Selected extract:

As for me - well, I am a squirrel, and always have been. I always have a sack of flour, rice, lentils and chickpeas in the pantry or stashed under the bed. I shop at the flour mill, the Indian grocer, the bulk food supermarket, the bulk bins at the wholefood shop. When you make your own jam, passata, chutney and salsa, you always have half a year's worth of condiments hanging around. Right now I am preserving the bounty of autumn - picking and freezing blackberries, and drying a dehydrator's worth of apple chips every day. And it did occur to me recently, that it is one thing to have a pantry full of rice and beans, and quite another to know what to do with them when you have them. So I have made a little menu of dishes that can be made up from only pantry items.
Vegetarian Chili - rice, beans, canned tomatoes, spices, onions and whatever vegies you have to hand. Sour cream is optional - I eat this topped with salsa.
Mujadara - rice, lentils, onions, spices - again, topping with yoghurt is optional. I like a green salsa with this one.
Hummus - chickpeas, olive oil, tahini, lemon juice (bottled is fine), spices. I double the amount of chickpeas in this recipe because I prefer a thicker, drier hummus. I use this a a butter substitute for anything savoury. Tahini makes a good butter substitute under jam and it is shelf stable so can be stashed in the cupboard until opened.
Chocolate Cake - flour, cocoa, oil (I often use sunflower oil for this), sugar, vinegar. This is a vegan cake, and very yummy. For baking with pantry items only I suggest looking up vegan recipes - from chickpea brownies to applesauce cakes, there are endless possibilities. And if we are home for an extended period, there are worse things than experimenting with baking new kinds of cakes..

Information supplied:
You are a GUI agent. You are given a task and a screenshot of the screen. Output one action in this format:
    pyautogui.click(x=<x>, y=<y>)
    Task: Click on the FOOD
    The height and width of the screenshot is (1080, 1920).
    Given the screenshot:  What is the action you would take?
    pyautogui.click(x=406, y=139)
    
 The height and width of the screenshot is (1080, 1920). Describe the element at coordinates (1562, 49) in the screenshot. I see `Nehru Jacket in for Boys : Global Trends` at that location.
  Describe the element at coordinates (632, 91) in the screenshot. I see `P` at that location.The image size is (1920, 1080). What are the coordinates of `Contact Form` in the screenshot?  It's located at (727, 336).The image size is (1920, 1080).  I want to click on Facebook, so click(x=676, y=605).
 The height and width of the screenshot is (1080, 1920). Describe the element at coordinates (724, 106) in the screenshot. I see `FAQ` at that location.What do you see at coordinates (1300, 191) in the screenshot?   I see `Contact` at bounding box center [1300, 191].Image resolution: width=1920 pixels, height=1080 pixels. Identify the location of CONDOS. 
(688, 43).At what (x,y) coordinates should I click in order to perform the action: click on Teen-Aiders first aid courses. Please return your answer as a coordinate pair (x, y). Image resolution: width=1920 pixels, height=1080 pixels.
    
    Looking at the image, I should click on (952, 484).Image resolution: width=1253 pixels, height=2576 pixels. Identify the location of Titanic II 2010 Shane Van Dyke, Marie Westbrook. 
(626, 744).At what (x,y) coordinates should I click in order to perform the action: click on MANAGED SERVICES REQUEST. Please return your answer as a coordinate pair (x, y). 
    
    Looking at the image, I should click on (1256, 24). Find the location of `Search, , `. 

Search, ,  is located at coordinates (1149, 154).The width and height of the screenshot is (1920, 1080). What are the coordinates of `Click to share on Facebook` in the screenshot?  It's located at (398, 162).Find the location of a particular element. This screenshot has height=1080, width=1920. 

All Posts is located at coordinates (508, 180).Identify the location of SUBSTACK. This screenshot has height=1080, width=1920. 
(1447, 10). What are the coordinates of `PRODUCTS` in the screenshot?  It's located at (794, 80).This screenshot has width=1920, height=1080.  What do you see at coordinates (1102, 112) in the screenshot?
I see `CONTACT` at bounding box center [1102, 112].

Requirement 1:
In the pantry cooking text, what does the writer put on top of the vegetarian chili?
Requirement 2:
Please take the pantry cooking text further, starting after its last sentence.
You won't need the entries.

Written answer 1:
Salsa.

Written answer 2:
And remember that the best bread has just four ingredients - flour, salt, yeast, water. Three ingredients if you make sourdough:)
What dishes do you make that use only store cupboard ingredients?
Stay well, and look after each other xx
Comments
Congratulations on becoming an apple tree mama! May they flourish in your garden:)
Now is the time to echo stoicism to the MAX. Looking out for the elderly and those who need extra care, making sure to share what we have, educating people who want to learn how to do more with less and generally doing our best to spread light, rather than darkness as there is more than enough darkness to go round and fear mongering appears to be very profitable these days so I see it as my duty to be proactive and to use social media to share ALL of the good stuff, the light stuff, the things that make people stop and think or at least have a laugh.
Thank you for this post Jo. I have seen a lot of posts lately feeding the panic frenzy but again, your posts somehow leave the reader more empowered than when they arrived at your blogging doorstep. Thank you :)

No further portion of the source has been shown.